Less than a fortnight after his arrest with top militants, new revelations suggest more than what Kashmir knows, reports Saima Bhat
As the federal investigator NIA has taken the custody of DySP Davinder Singh and his friends on a fortnight-long remand, the questioned are being asked from diverse quarters. Not many details are available in Jammu and Kashmir. Even the officials are seen hissing about the embarrassing development.
“Singh’s case is all the more embarrassing because he was deputed at a very sensitive anti-hijacking unit at Srinagar airport. Although his own record may have been doubtful, Afzal Guru, who was hanged in the case of the attack on the Parliament, had made serious allegations against him,” Shashi Shekhar, the editor in chief of The Hindustan Times wrote, insisting “Singh is just a small cog in the wheel.” He asked: “What was the intelligence machinery doing? Are there other people too who are corrupting our systems? This question will be forgotten until the next such incident takes place.”
Srinagar lives in uneasy calm. People hardly talked about Singh. Perhaps, they are unaware of things. The revelations, however, are coming from Delhi.
To the utter shock, Ahmad Ali Fayaz wrote in The Quint that the deserted cop Naveed Babu, who had emerged the No 2 in Hizbul Mujahideen had comfortably stayed in Jammu from December to February in 2018-19 with the help of same DSP.

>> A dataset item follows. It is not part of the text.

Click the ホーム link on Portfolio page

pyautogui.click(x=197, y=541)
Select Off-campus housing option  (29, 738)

“Police have learned from preliminary questioning of the detained terrorists, as also from other sources, that Naveed had reached Jammu and arranged an accommodation for himself with the help of Dy SP anti-hijacking at Srinagar Airport, Davinder Singh,” he reported. The news portal reported that due to snowfall, quite a number of militants have been shifting to Jammu every winter. “Sometimes they simply hide but sometimes they plan and execute terror acts,” it said.
Now, the police are investigating the March 7, 2019, grenade attack that killed two young civilians, one each from Uttarakhand and Mattan (Anantnag), and left 30 more injured.

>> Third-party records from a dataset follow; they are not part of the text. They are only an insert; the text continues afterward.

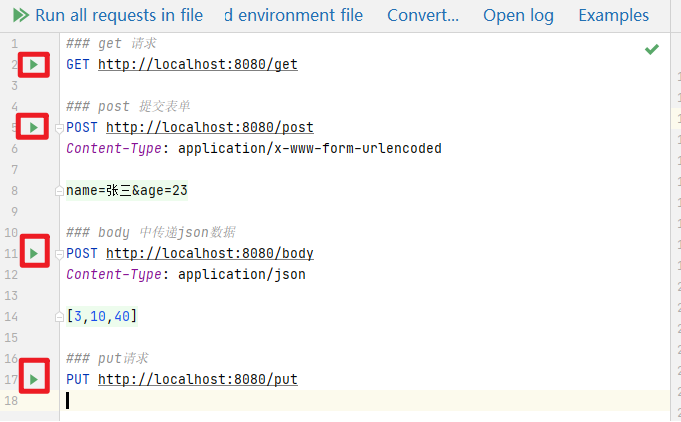Viewport: 681px width, 422px height.
Task: Click run icon for the POST /post request
Action: (x=34, y=128)
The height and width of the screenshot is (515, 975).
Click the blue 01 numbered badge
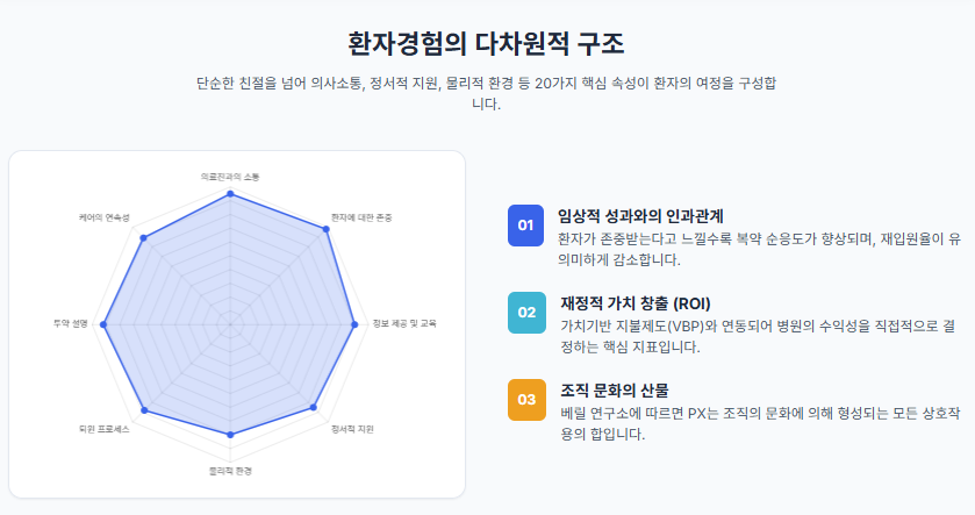coord(525,225)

After the blast, Fayaz reported police had intercepted a Srinagar-bound vehicle and arrested a 15-year-old class 9th student Yasir Javed Bhat of Khanpora Dassen (Kulgam).
“According to Police, Yasir alias Chhotu alias Arhan had revealed that Farooq Ahmad Bhat, had indoctrinated him into terrorism and given him the task of lobbing a grenade in Jammu. Later in March, Police had lodged the detained teenager at Juvenile Observation Home at RS Pura,” reads the report. But the same day the family of Bhat protested denying all allegations against their son asserting he had left home just one day ago.
The other revelation was made by senior journalist Praveen Swami, who is an expert on defence issues and has extensively covered Kashmir. He has reported that RAW, India’s external intelligence gatherer had sustained contacts with Singh. “The operation also involved contact with Irfan Shafi Mir, a Shopian-based lawyer arrested along with Singh, the sources said,” Swamy reported on the TV News18 website. “Singh did not either inform or seek authorization from his RAW contacts before allegedly accepting Rs12,00,000 from Naveed to transport him to a safe house in Jammu, and then on to Chandigarh.”
Swamy alleged: “The government is seeking to suppress key facts in the investigation into Singh’s conduct. The Congress has also claimed that Singh may have had a role in engineering last year’s terrorist attack in Pulwama, which led India and Pakistan to the edge of war.” He also quotes his source from the meeting headed by national security advisor Ajit Doval where “he was briefed on the operation by RAW chief Samant Goel last week. In the meeting, the NSA expressed concern over missteps made in the course of the operation.”
“From what we know so far”, his report quoted an official saying, “there’s more than a little suggestion of incompetence in RAW’s handling of Davinder Singh, but nothing to suggest malign intent, or a crime”. Initiated late in October, RAW’s effort to infiltrate the Hizb-ul-Mujahideen formed part of a wider effort in the intelligence community to cultivate new sources following the communications shutdown imposed in Jammu and Kashmir in August, it reads.
“RAW’s Srinagar station reached out to Singh who had served with the police’s counter-terrorist Special Operations Group from the mid-1990s to 2003 for assistance with the operation. The son of an orchard-owning family from Ovarigund in Tral, Singh was known to be familiar with jihadist networks in southern Kashmir,” the report said.
RAW failed to exercise adequate oversight over Singh allowing him to use the opportunity for personal benefit, the report said, adding RAW was also unaware about Singh’s plans of the journey that led to his arrest.